Parques eólicos: confirman que Gianfranco Macri fue el beneficiario final de las firmas

El hermano de Mauricio Macri recibió al menos u$s5 millones de la firma que participó de la maniobra de intermediación. En sus últimas DD.JJ., Gianfranco reveló que es el titular de la compañía investigada por la Justicia. Qué dicen en SOCMA, y por qué puede complicarse su frente judicial.

La Justicia avanza en la investigación de la compra-venta de parques eólicos vinculados a la familia de Mauricio Macri, y la causa suma un nuevo capítulo: finalmente, se confirmó que Gianfranco Macri, hermano del entonces Presidente, es el beneficiario final de la firma que compró y revendió los parques, de la cual además recibió un préstamo de u$s5 millones.

La historia de los parques eólicos comenzó tan sólo 19 días después que Macri arribara a Casa Rosada, y todavía continúa escribiéndose.
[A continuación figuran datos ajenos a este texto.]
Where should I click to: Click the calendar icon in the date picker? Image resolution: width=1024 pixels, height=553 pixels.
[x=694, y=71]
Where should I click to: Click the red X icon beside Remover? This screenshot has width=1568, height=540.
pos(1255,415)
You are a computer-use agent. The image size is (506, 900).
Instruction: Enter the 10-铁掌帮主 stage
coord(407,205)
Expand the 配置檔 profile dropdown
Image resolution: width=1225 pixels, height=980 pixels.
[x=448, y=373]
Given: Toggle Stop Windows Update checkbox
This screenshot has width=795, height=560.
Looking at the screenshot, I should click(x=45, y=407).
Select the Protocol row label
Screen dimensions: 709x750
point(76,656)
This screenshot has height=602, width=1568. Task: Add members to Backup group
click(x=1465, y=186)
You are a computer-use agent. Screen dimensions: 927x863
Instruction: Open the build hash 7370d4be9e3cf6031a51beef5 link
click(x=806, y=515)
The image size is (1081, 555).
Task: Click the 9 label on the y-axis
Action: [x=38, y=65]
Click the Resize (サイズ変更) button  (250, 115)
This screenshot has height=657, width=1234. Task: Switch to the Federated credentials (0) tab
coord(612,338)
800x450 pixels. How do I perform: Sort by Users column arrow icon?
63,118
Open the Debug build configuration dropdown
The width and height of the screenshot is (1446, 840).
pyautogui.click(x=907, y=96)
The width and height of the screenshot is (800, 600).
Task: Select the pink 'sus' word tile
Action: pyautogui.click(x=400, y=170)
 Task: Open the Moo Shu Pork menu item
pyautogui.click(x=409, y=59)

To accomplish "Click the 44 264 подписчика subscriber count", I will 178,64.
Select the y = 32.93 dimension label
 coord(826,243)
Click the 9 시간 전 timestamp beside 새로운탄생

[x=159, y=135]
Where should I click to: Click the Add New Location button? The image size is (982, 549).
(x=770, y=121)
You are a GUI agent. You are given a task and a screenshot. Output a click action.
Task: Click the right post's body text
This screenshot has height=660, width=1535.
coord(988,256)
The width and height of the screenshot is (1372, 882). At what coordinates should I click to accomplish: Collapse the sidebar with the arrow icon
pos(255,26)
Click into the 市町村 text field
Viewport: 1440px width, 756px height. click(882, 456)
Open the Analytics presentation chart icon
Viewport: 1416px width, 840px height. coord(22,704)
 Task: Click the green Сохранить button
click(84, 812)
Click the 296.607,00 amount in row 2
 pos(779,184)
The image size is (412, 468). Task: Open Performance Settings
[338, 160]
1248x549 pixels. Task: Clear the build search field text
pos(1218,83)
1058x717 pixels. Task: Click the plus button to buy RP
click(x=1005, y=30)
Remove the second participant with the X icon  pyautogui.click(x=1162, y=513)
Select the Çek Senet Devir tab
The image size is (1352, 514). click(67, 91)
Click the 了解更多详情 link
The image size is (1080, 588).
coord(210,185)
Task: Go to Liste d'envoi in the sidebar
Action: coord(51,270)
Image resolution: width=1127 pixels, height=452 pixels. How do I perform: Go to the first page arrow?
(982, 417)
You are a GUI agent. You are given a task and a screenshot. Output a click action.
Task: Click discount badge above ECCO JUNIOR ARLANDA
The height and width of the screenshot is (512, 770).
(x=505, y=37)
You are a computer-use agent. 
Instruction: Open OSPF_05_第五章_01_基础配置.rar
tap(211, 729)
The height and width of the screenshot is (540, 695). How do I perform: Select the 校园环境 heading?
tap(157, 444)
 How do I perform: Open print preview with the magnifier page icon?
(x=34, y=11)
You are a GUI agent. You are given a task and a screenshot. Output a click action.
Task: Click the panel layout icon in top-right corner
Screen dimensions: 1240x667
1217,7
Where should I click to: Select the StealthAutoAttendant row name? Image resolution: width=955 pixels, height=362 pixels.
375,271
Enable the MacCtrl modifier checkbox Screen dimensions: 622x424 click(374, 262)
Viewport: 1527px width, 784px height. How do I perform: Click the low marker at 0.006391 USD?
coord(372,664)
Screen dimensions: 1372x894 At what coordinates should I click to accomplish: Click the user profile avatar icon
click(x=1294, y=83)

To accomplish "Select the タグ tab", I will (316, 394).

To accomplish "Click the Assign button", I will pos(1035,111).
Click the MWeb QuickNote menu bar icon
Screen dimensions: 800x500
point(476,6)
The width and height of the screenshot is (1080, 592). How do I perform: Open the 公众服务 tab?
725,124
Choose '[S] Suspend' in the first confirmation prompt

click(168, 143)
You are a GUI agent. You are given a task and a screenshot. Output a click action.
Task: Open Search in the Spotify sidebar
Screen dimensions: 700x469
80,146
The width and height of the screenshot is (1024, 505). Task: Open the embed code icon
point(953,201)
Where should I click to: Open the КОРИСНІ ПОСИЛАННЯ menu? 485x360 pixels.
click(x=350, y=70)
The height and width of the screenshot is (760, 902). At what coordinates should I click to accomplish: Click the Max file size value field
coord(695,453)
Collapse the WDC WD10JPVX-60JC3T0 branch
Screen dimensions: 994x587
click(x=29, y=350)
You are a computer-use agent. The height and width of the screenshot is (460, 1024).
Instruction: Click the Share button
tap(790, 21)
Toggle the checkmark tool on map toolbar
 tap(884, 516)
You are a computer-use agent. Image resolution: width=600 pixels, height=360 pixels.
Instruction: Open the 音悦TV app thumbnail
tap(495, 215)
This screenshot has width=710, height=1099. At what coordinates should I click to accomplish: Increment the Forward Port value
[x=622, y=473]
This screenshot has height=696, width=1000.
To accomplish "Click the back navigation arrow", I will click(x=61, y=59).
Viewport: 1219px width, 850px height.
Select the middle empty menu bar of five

El 29 de diciembre de 2015 el contador de la firma SOCMA, Mariano Payaslián, creó las firmas Sideli y Sidsel SA, ambas controladas a su vez por USIR SA. Pocos meses después y con nula actividad en el sector (Socma había participado en proyectos de energía renovable pero jamás creado compañías de estas características), las firmas obtuvieron seis parques eólicos sin pasar por licitación: lo hicieron a través de la firma Isolux, lo que se configuró como una venta entre privados.

Según los documentos oficiales, por la primera tanda de parques, las firmas vinculadas a la familia Macri pagaron unos u$s25 millones. Sin embargo, esos parques le duraron poco: según los registros de 2017 de la compañía china Goldwind, los parques Loma Blanca I, II, III y VI y Miramar fueron adquiridos a Sideli y Sidsel en u$s43 millones y u$s12 millones, respectivamente.

Poco después, también lograron vender el parque eólico restante: Loma Blanca IV, a la firma Genneia, también asociada a Goldwind, a cambio de unos u$s40 millones. Es decir, según las estimaciones, las firmas ligadas a los Macri obtuvieron u$s95 millones por la compra-venta de parques eólicos sin licitación, frente a una inversión inicial de apenas u$s25 millones.

En aquel entonces, el propio Payaslian confirmó ante el diario Perfil que un 10% o 12% del conglomerado pertenece a Sideco Americana. Según los registros a los que accedió Ámbito, el hermano de Mauricio Macri es quien tiene la participación de Usir Argentina, y así lo publicó en sus declaraciones juradas, al menos desde el año 2017.

Además, el nombre Macri también quedó registrado en documentos oficiales a los que tuvo acceso Ámbito. El pasado 19 de junio Gianfranco Macri solicitó un préstamo por cinco millones de dólares a la firma Usir SA, la controlante de Sideli y Sidsel, que acababan de ganar u$s70 millones con los parques.

“Las sumas de dinero entregadas por el prestamista al solicitante deberán ser reintegradas por el solicitante antes del 30 de noviembre de 2018. Sin perjuicio de lo antedicho, la fecha de vencimiento se renovará automáticamente por períodos sucesivos de un año”, reza la solicitud de préstamo presentada y firmada por el ex hermano presidencial ante el directorio de Sideli.

48 horas después, el 21 de junio de 2018, Gianfranco Macri recibiría una respuesta positiva por parte de la firma del contador de la familia: Sideli aceptaba todos los términos y condiciones presentados por el hermano del Presidente, sin cambiar una sola coma al préstamo planteado por el solicitante.

Y una semana después, el 29 de junio, Mariano Payaslian, en su carácter de presidente de USIR, ordenó a la firma Sideli la transferencia de 2 millones y medio de dólares a la cuenta del propio Gianfranco Macri radicada en el banco HSBC. Es decir, que el préstamo se efectivizó: la empresa que compró y revendió parques eólicos en terrenos del Estado le giró parte de las ganancias al hermano del propio Presidente.

Fuentes allegadas a la compañía confirmaron que Gianfranco Macri declaró la tenencia de la firma en sus DD.JJ. impositivas, y explicaron que la ganancia otorgada por el negocio fue “mucho menor” que lo que se muestra, dado que debieron hacerse cargo de las deudas que Isolux mantenía para después revender los parques en un precio sensiblemente mayor al de compra.

Además, desde SOCMA rechazaron que exista cualquier tipo de irregularidad en torno a la compra-venta de los parques, y sostuvieron que está todo debidamente declarado y entregado al juzgado, en lo que entienden es una “causa sin sentido”, dado que se trata de un “negocio entre privados del que no participó el Estado”. Fuente: Ámbito.